UNITED STATES OF AMERICA, PLAINTIFF,
v.
HENRY D. JOHNSON, DEFENDANT.



The opinion of the court was delivered by: Jeanne E. Scott, U.S. District Judge

OPINION

This matter comes before the Court on Defendant Henry Johnson's:

(1) Post-Trial Motions (d/e 118), (2) Addendum to Post-Trial Motions (d/e 122), and (3) Second Addendum to Post-Trial Motions (d/e 133), and the Government's Memorandum of Law Regarding Entry of Judgment on Jury Verdicts (d/e 120). On July 7, 2005, a jury returned verdicts of guilty on each of the ten counts charged in the Second Superseding Indictment in this case (d/e 41), as follows: Count 1: Continuing Criminal Enterprise, in violation of 21 U.S.C. §§ 841(a)(1), 843(b), and 856(a)(2);

Count 2: Use of Telephone to Facilitate a Drug Offense, in violation of 21 U.S.C. § 843(b);

Count 3: Use of Telephone to Facilitate a Drug Offense, in violation of 21 U.S.C. § 843(b);

Count 4: Use of Telephone to Facilitate a Drug Offense, in violation of 21 U.S.C. § 843(b);

Count 5: Conspiracy to Distribute Controlled Substances, in violation of 21 U.S.C. § 846;

Count 6: Conspiracy to Distribute Controlled Substances, in violation of 21 U.S.C. §§ 841(a)(2) and 841(b)(1)(A);

Count 7: Conspiracy to Maintain Drug-Involved Premises, in violation of 21 U.S.C. § 856(a)(2);

Count 8: Maintaining Drug-Involved Premises, in violation of 21 U.S.C. § 856(a)(2);

Count 9: Distribution of Marijuana, in violation 21 U.S.C. §§ 841(a)(1) and 841(b)(1)(D); and Count 10: Aiding and Abetting the Distribution of "Crack" Cocaine, in violation 21 U.S.C. §§ 841 (a), 841(b)(1)(B), and 18 U.S.C. § 2. Defendant Johnson raises numerous points in his Motions and Addenda. He asks the Court to reverse all of its rulings denying any and all of Defendant's Motions and objections, and specifically requests that the Court reverse its decisions on his Pretrial Motions (d/e 63) which document contained the following motions: (1) Motion for Bill of Particulars; (2) Motion to Bar Evidence Under Criminal Rule of Evidence 404(b); (3) Motion to Suppress Evidence; (4) Motion to Reconsider Gang Affiliation;

(5) Motion for Reconsideration of Second Superseding Indictment Due to Improperly Impaneled Grand Jury; and (6) Motion to Join Counts 5 and 6 of the Second Superseding Indictment as One Offense; and he also specifically asks the Court to reverse the denial of his Oral Motion to Sever Count 9 of the Second Superseding Indictment, denied on June 2, 2005. The Court remains of the opinion that its ruling on Johnson's Motions and objections were correct at the time they were made, for the reasons stated of record or for the reasons stated in written decisions. The Court therefore denies this request and will not reverse any of its pretrial or trial rulings which denied the Defendant's Motions and objections, including those specifically listed.

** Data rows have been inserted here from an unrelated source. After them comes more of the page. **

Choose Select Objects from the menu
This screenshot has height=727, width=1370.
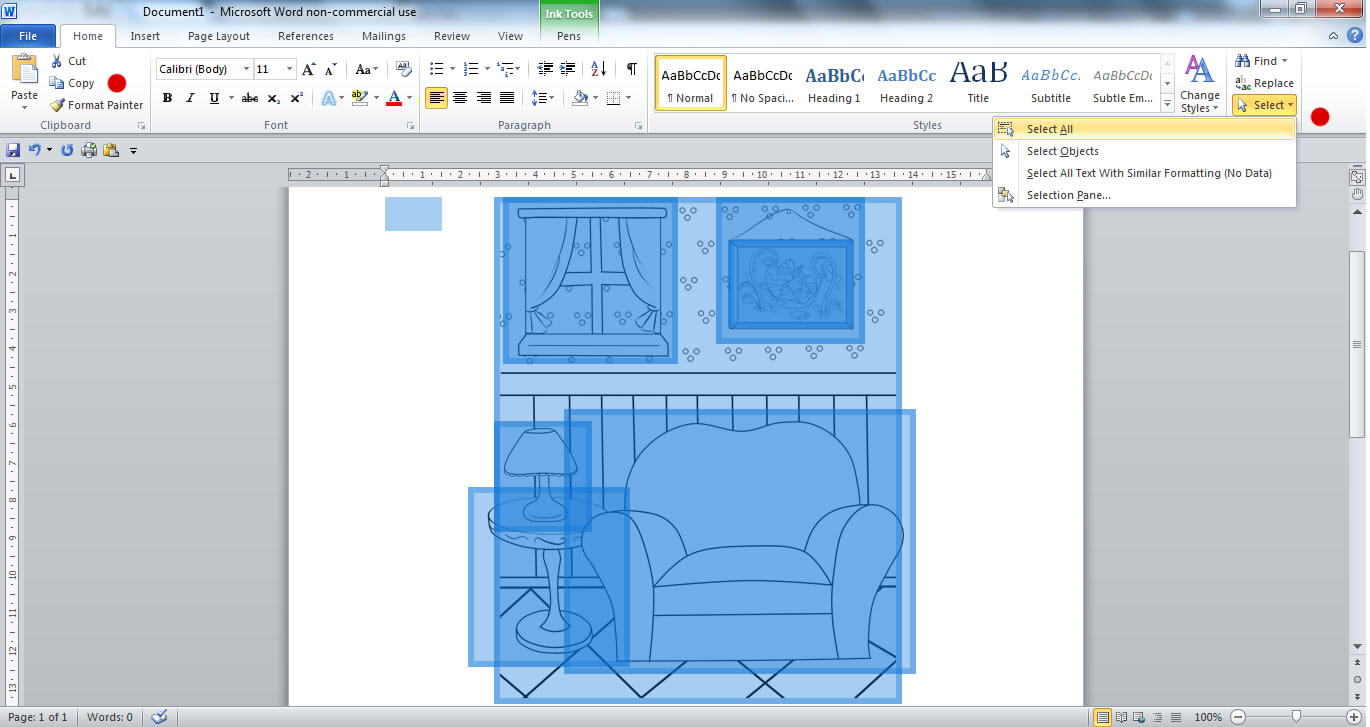tap(1062, 150)
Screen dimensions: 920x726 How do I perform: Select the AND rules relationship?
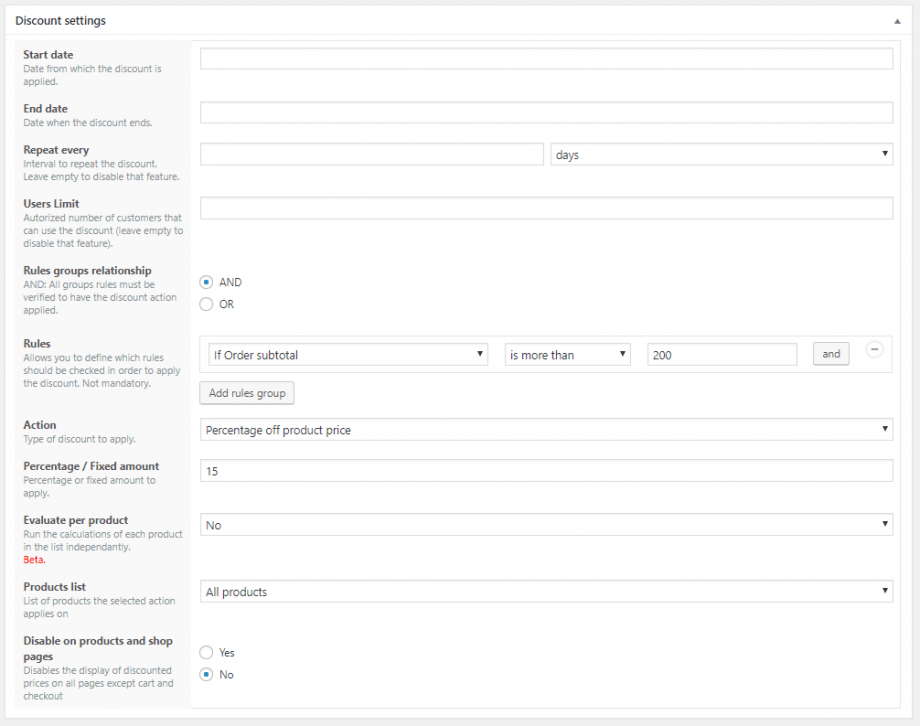[x=207, y=283]
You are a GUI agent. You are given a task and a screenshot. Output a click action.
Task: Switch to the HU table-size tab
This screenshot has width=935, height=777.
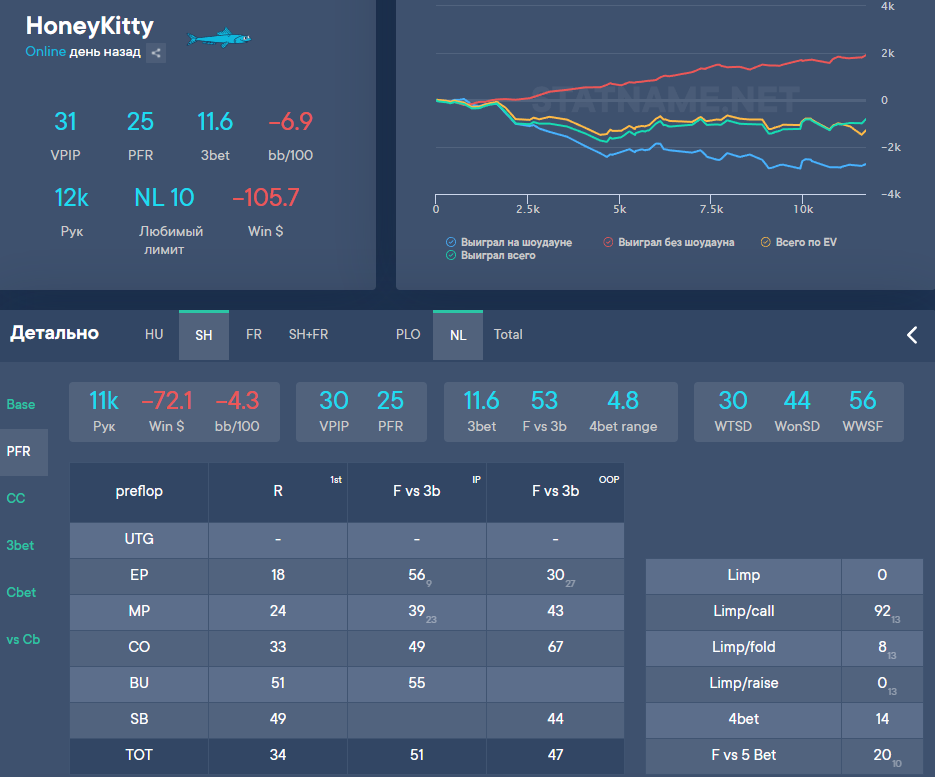click(154, 335)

The Defendant next moves the Court to set aside the verdicts arguing that the Government failed to present sufficient evidence to convict the Defendant on any of the charges. The Defendant moved for judgment of acquittal at the close of the Government's evidence, and at the close of all evidence at trial, for the reason that the evidence was insufficient. The Court denied those motions for the reasons stated of record at that time. The Court continues to believe that those reasons were correct and denies this portion of Johnson's Motions for the same reasons.

Johnson argues additionally that the evidence was insufficient because there was a lack of physical evidence in the Government's case in chief, and a lack of corroboration of the testimony of the Government's witnesses. In this case, the Government relied on testimony of numerous individuals involved in the criminal activity with Johnson. These individuals testified from personal knowledge that Johnson engaged in the illegal activity charged in the Second Superseding Indictment. The Government is not required to corroborate this testimony with physical evidence or testimony of others not involved in the criminal activity. See United States v. Ofcky, 237 F.3d 904, 909 (7th Cir. 2001) ("It ...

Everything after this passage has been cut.